COMPLETE THE FOLLOWING:
(1) In the excerpt on the Hercules inquest, restate more briefly the paragraph beginning "Summing up at Trowbridge town hall", keeping its main facts.
(2) From the excerpt on the Hercules inquest, reproduce everything from "The Hercules C-130K, flight" down to "north-west of Baghdad.", replacing "anti-aircraft weapon" with "anti-aircraft gun".

SELECTED EXCERPT:
= Beginning of Section =
Armed forces minister Bob Ainsworth rejected the coroner's verdict of "systemic failure" and said the MoD did a "tremendously challenging job".

He told BBC Radio 4's PM programme the fitting of explosion suppressant foam (ESF) had not been given top priority in the period before the crash.

That decision was not amended as the nature of the threat facing aircraft in Iraq changed, said Mr Ainsworth, adding: "To that extent, we failed these people. There is no doubt about that whatsoever."

He said the MoD had learned "a lot of lessons" as a result of what happened and all aircraft operating in dangerous environments were now fitted with ESF.

US military

Mr Masters also said the crew had been "failed" by a system which meant intelligence of insurgent activity did not reach them.

John Hutton says lessons have been learned from the tragedy

Two US helicopters had been shot at in the same area by Iraqi insurgents just hours before.

The inquest heard that an e-mailed incident report was left unopened by an unnamed British intelligence officer.

He said he did not open it because he had no idea the aircraft, which was on a special forces mission, was even in that area at the time.

This should "never be allowed to happen again", the coroner said, recommending a review of coalition intelligence procedures.

Summing up at Trowbridge town hall, Mr Masters said the two-month hearing had been "plagued" by lax RAF record-keeping and criticised its policy of shredding documents.

He also levelled criticism at the US military for not authorising interviews with American eyewitnesses.

Aside from an Iraqi, US servicemen were the only eyewitnesses to the incident on 30 January 2005, but they were not available for interview.

"The stance taken by the US is difficult to comprehend," said the coroner.

"I just wonder, what if the boot had been on the other foot - if a US aircraft had come down with the loss of 10 lives and the only eye witnesses had been British forces?"

Vulnerability reports

The Hercules C-130K, flight XV179, from RAF Lyneham's 47 Squadron, was shot down by enemy fire from a medium-calibre anti-aircraft weapon.

It hit a fuel tank in the right wing, causing the ullage - the highly flammable fuel-vapour-and-air mix created as fuel is used - to explode and blow off half the wing.

Hercules C130k
The plane was flying at low level, through a known ambush zone

It crashed into the desert, 25 miles (40km) north-west of Baghdad.

Witnesses told the inquest the crew were flying low (about 150ft; 46m) to avoid the threat of surface-to-air missiles.

Recalling evidence that had been heard, the coroner said three reports in the 1990s all said wing-located fuel tanks carried ullage explosion risks.
= End of Section =
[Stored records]
= Beginning of Section =
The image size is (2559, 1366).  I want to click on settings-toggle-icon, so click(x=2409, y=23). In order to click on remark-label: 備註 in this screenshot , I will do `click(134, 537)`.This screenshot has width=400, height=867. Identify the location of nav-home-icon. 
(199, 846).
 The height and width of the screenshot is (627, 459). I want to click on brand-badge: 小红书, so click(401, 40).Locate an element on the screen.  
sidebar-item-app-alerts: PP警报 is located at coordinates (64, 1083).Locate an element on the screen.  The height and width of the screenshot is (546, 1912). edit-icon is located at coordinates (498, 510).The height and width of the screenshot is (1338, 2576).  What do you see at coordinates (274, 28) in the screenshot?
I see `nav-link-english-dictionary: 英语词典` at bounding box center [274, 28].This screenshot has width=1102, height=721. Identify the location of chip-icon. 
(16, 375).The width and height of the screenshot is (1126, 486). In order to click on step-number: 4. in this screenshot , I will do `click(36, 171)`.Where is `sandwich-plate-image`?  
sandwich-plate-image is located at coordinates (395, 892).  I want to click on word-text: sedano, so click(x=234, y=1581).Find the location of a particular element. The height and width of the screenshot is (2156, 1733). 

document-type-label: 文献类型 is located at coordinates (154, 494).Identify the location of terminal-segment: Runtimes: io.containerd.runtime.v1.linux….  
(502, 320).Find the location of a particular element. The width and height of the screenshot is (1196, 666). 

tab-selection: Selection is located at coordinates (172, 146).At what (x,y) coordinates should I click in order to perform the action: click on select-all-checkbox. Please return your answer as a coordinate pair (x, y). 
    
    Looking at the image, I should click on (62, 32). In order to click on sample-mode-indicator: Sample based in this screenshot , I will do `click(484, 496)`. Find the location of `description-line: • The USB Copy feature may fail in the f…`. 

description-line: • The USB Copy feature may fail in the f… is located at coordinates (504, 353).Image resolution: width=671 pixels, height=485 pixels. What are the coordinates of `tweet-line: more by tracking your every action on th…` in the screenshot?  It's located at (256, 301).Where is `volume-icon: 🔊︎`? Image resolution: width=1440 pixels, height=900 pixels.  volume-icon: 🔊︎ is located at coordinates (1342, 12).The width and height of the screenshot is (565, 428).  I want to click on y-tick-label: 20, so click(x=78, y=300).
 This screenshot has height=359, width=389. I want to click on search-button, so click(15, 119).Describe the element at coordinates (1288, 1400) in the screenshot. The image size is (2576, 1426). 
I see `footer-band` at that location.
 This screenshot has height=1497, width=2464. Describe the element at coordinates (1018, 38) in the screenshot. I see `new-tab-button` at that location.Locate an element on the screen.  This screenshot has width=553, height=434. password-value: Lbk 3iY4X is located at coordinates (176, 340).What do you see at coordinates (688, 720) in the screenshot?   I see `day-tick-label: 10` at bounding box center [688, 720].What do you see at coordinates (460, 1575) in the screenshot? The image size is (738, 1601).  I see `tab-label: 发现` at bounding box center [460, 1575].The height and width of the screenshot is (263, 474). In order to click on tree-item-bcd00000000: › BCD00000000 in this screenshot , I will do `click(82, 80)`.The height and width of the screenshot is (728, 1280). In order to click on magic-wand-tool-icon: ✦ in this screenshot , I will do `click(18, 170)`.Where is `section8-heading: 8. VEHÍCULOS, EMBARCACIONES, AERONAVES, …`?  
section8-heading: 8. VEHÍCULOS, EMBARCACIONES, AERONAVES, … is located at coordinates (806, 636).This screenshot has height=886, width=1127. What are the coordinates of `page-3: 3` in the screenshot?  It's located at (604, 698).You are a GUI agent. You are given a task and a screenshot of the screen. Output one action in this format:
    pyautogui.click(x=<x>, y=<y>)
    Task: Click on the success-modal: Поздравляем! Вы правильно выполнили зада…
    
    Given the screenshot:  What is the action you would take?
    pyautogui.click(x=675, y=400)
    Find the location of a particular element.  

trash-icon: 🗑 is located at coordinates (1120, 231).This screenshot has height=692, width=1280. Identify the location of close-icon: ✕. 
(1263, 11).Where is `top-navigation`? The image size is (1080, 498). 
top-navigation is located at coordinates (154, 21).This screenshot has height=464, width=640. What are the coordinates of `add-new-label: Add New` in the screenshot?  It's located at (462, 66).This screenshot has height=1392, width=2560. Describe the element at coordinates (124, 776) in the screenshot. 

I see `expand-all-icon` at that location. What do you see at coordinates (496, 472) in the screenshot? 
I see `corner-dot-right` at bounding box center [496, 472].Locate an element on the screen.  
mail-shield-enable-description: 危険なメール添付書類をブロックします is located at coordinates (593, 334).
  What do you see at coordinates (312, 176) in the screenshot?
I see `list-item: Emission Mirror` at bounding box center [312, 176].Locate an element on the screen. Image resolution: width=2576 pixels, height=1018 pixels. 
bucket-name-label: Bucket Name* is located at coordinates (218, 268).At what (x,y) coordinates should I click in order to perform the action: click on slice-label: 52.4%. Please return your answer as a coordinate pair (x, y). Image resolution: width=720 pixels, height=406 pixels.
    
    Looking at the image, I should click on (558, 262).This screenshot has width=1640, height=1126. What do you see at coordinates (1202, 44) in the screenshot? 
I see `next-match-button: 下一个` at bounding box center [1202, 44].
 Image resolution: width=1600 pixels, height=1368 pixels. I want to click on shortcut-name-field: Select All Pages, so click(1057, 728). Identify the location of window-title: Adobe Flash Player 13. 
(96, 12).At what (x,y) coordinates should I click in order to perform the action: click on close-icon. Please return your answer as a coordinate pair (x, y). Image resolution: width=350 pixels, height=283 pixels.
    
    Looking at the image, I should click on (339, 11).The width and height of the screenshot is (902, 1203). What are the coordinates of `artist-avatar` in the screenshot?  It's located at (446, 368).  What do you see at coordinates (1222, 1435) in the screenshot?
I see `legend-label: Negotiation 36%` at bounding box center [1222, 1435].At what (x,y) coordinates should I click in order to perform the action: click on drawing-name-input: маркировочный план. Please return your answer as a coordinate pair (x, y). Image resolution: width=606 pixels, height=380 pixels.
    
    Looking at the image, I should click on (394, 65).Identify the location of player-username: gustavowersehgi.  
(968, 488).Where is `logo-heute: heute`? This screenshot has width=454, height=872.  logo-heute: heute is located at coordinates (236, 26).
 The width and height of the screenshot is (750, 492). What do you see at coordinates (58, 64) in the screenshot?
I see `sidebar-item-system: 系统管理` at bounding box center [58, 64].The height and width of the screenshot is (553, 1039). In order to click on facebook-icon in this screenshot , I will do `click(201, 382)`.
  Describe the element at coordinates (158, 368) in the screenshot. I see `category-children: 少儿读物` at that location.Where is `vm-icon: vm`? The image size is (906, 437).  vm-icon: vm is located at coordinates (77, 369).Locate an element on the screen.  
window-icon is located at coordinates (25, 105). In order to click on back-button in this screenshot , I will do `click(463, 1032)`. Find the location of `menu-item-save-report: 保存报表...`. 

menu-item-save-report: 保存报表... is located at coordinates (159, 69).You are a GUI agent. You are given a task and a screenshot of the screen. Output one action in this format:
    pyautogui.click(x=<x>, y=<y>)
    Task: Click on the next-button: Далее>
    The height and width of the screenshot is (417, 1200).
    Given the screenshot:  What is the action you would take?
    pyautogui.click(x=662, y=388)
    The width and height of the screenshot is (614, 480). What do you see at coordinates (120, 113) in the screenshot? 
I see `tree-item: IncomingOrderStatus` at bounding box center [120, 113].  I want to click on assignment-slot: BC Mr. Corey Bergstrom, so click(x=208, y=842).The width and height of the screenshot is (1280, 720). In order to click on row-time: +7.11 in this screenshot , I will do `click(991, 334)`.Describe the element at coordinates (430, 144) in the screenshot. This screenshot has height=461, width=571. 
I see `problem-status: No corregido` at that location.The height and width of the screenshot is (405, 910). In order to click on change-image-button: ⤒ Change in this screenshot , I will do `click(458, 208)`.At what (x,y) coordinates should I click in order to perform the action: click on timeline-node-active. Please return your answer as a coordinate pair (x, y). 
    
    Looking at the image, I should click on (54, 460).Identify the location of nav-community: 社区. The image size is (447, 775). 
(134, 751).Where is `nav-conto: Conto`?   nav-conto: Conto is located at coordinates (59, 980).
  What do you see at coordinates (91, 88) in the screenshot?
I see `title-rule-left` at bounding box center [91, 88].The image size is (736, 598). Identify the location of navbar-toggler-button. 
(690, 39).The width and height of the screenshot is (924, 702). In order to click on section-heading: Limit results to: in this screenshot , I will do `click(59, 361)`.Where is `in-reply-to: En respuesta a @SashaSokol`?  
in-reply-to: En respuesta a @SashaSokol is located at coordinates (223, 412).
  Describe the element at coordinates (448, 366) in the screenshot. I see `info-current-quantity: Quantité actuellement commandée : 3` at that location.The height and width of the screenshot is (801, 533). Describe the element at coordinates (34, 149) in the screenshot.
= End of Section =
TASK RESULTS:
(1) At Trowbridge town hall, Mr Masters said lax RAF record-keeping had "plagued" the two-month hearing, and he criticized the RAF's policy of shredding documents.

(2)
The Hercules C-130K, flight XV179, from RAF Lyneham's 47 Squadron, was shot down by enemy fire from a medium-calibre anti-aircraft gun.

It hit a fuel tank in the right wing, causing the ullage - the highly flammable fuel-vapour-and-air mix created as fuel is used - to explode and blow off half the wing.

Hercules C130k
The plane was flying at low level, through a known ambush zone

It crashed into the desert, 25 miles (40km) north-west of Baghdad.